When we run the function, we'll obtain the following:
- 10 updates with the current training loss and accuracy
- A plot of the data and some of the boundary lines obtained. The final one is in black. Notice how the lines get closer and closer to the best fit, as we go through more epochs.
- A plot of the error function. Notice how it decreases as we go through more epochs.
weights, bias, errors, plot_x, plot_y = train(X_train, y_train, epochs, learning_rate, True)
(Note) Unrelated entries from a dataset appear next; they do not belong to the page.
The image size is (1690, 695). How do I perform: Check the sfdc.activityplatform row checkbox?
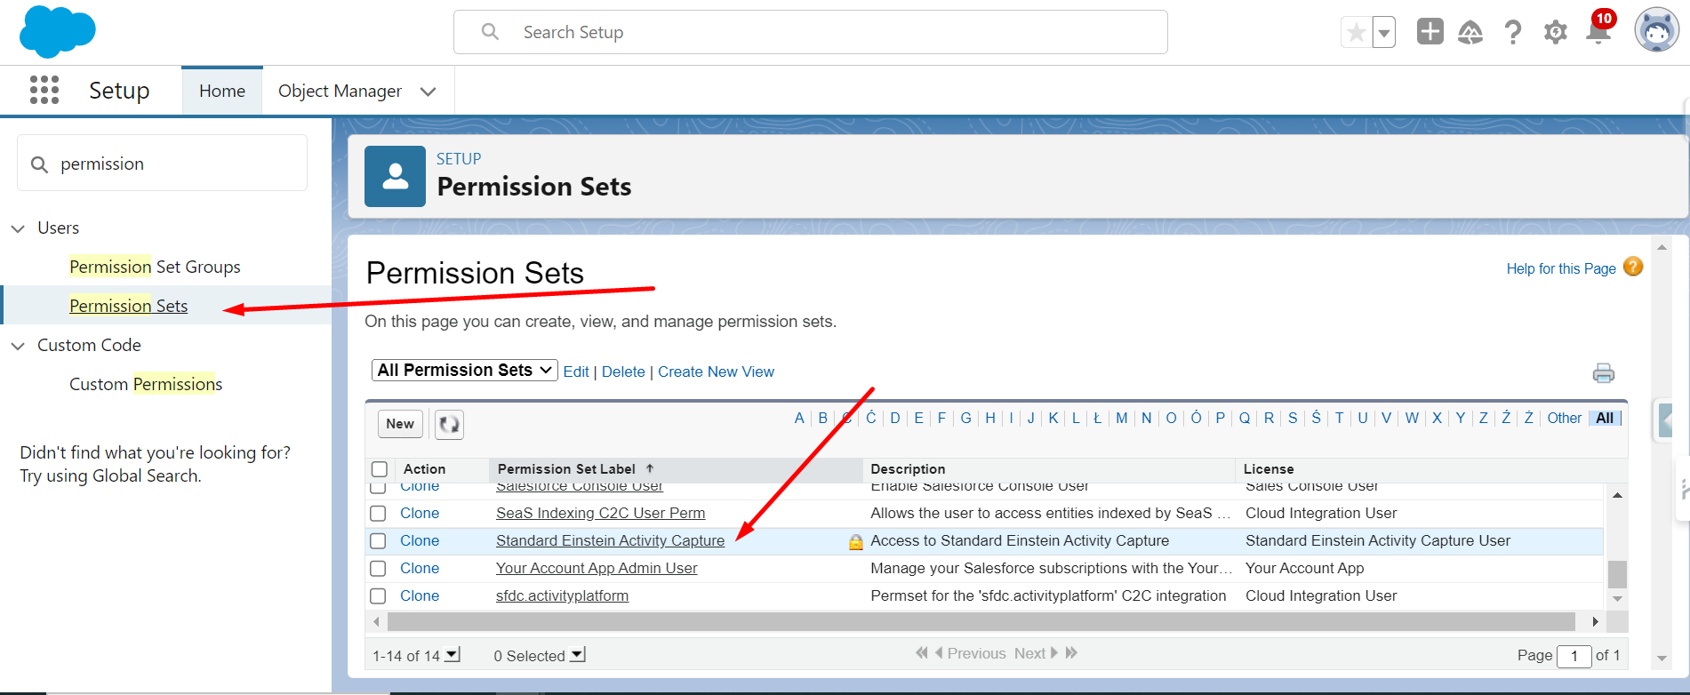pyautogui.click(x=378, y=596)
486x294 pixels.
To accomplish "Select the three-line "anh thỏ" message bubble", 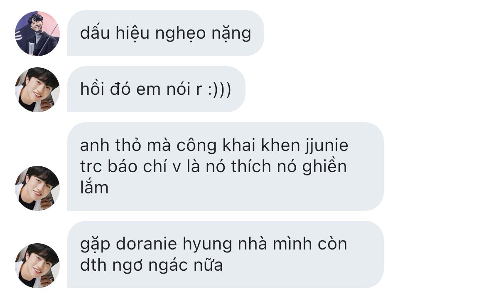I will click(x=225, y=166).
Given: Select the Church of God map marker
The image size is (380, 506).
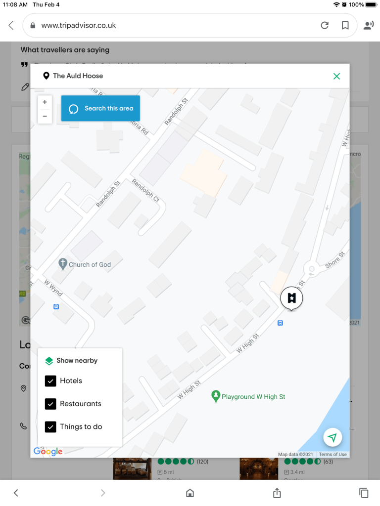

========== Epoch 0 ========== Training loss: 0.7135845195381634 Accuracy: 0.4 ========== Epoch 10 ========== Training loss: 0.6225835210454962 Accuracy: 0.59 ========== Epoch 20 ========== Training loss: 0.5548744083669508 Accuracy: 0.74 ========== Epoch 30 ========== Training loss: 0.501606141872473 Accuracy: 0.84 ========== Epoch 40 ========== Training loss: 0.4593334641861401 Accuracy: 0.86 ========== Epoch 50 ========== Training loss: 0.42525543433469976 Accuracy: 0.93 ========== Epoch 60 ========== Training loss: 0.3973461571671399 Accuracy: 0.93 ========== Epoch 70 ========== Training loss: 0.3741469765239074 Accuracy: 0.93 ========== Epoch 80 ========== Training loss: 0.35459973368161973 Accuracy: 0.94 ========== Epoch 90 ========== Training loss: 0.3379273658879921 Accuracy: 0.94
As you can see from the output the accuracy is getting better while the training loss (the mean of the error) is going down.
# Plotting the solution boundary
figure, axe = pyplot.subplots(figsize=FIGURE_SIZE)
axe.set_title("Solution boundary")
learning = zip(plot_x, plot_y)
for learn_x, learn_y in learning:
display(learn_x, learn_y, axe=axe)
axe = display(-weights[0]/weights[1], -bias/weights[1], 'black', axe)
# Plotting the data
axe = plot_points(X_train, y_train, axe)
The green lines are the boundary as the model is trained, the black line is the final separator. While pretty, the green lines kind of obscure how well the sepration did. Here's just the final line with the input data.
# Plotting the solution boundary
figure, axe = pyplot.subplots(figsize=FIGURE_SIZE)
axe.set_title("The Final Model")
axe = display(-weights[0]/weights[1], -bias/weights[1], 'black', axe)
# Plotting the data
axe = plot_points(X_train, y_train, axe)
Finally, this is the amount of error as the model is trained.
# Plotting the error
figure, axe = pyplot.subplots(figsize=FIGURE_SIZE)
axe.set_title("Error Plot")
axe.set_xlabel('Number of epochs')
axe.set_ylabel('Error')
axe = axe.plot(errors)
Simpler Training
If you squint at the train
function you might notice that a considerable amount of it is used for reporting, making it a little harder to read than necessary. This is the same function without the extra reporting.
def only_train(features, targets, epochs, learning_rate) -> tuple:
"""Trains a model using gradient descent
Args:
features: matrix of inputs
targets: array of labels for the inputs
epochs: number of times to train the model
learning_rate: how much to adjust the weights per epoch
Returns:
weights, bias: Our final model
"""
number_of_records, number_of_features = features.shape
weights = numpy.random.normal(scale=1/number_of_records**.5,
size=number_of_features)
bias = 0
for epoch in range(epochs):
for x, y in zip(features, targets):
weights, bias = update_weights(x, y, weights, bias, learning_rate)
return weights, bias
weights, bias = only_train(X_train, y_train, epochs, learning_rate)
# Plotting the solution boundary
figure, axe = pyplot.subplots(figsize=FIGURE_SIZE)
axe.set_title("The Final Model")
axe = display(-weights[0]/weights[1], -bias/weights[1], 'black', axe)
# Plotting the data
axe = plot_points(X_train, y_train, axe)
And the model for our linear classifier:
print(("\\[\nw_0 x_0 + w_1 x_1 + b "
"= {:.2f}x_0 + {:.2f}x_1 + {:.2f}\n\\]").format(weights[0],
weights[1],
bias))
\[ w_0 x_0 + w_1 x_1 + b = -3.13x_0 + -3.62x_1 + 3.31 \]